Les principaux dirigeants de l’Action française, alors la principale force de l’extrême droite, ne prennent pas part aux violents affrontements de cette journée. Cela sert de prétexte à plusieurs éléments radicaux liés au grand patronat – notamment le fils de commandant et polytechnicien Eugène Deloncle – pour fonder une autre organisation, le Parti national révolutionnaire (PNR) en décembre 1935. 

Le 18 juin 1936, le Front Populaire de Léon Blum dissout les Ligues

Le même jour, le PNR se dissout et laisse place à l'Organisation secrète d'action révolutionnaire nationale (OSARN), qui deviendra dans la presse le Comité secret d'action révolutionnaire (CSAR). 

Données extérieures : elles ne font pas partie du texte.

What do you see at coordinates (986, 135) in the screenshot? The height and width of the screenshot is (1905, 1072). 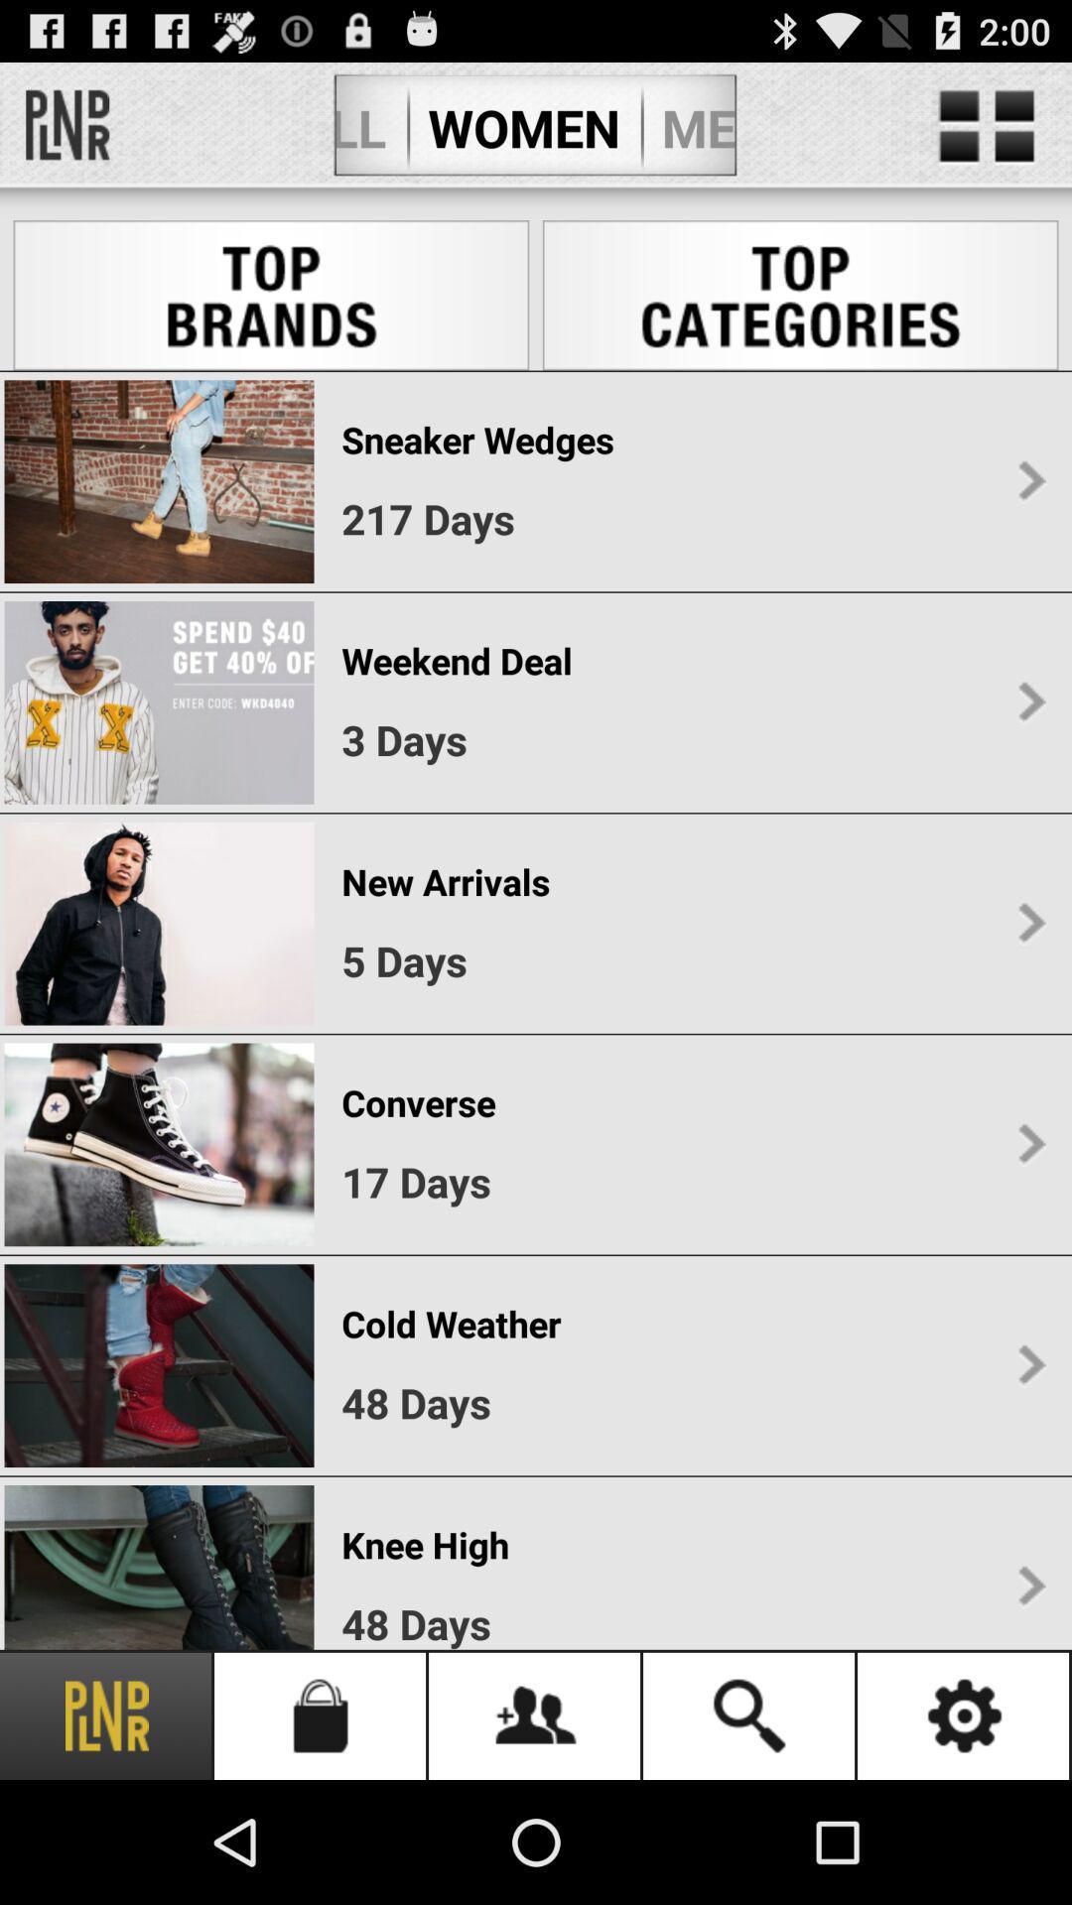 I see `the dashboard icon` at bounding box center [986, 135].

L’Action française, qui a de fait perdu en juin 1936 une partie de ses éléments les plus actifs, donne à la nouvelle organisation le surnom par lequel elle passera à la postérité : la « Cagoule ». Elle ne cessera d'ailleurs de moquer dans L'Action française, son amateurisme : 

« La Cagoule ? Les lecteurs de l'Action française savent à peu près ce que c'est une société secrète contre laquelle nous avons dû, à plusieurs reprises, mettre en garde nos amis qu'on tentait de débaucher pour les y incorporer.

Sous prétexte de mener une action plus énergique que les ligues nationales, on entraînait ceux qui se laissent prendre dans les manœuvres les plus imprudentes, les plus maladroites, les plus impolitiques. »

Faits d'arme

Anticommuniste, antisémite et antirépublicain, ce mouvement de tendance fasciste mène, à partir de 1936, des actions de déstabilisation de la République, sous la houlette d'Eugène Deloncle, grand bourgeois féru d'histoire des sociétés secrètes. 

Dès le début de la guerre d’Espagne, la Cagoule s’engage aux côtés des franquistes, fournissant des armes, sabotant des voies ferrées reliant la France à l’Espagne, ou encore intimidant les partisans des Républicains.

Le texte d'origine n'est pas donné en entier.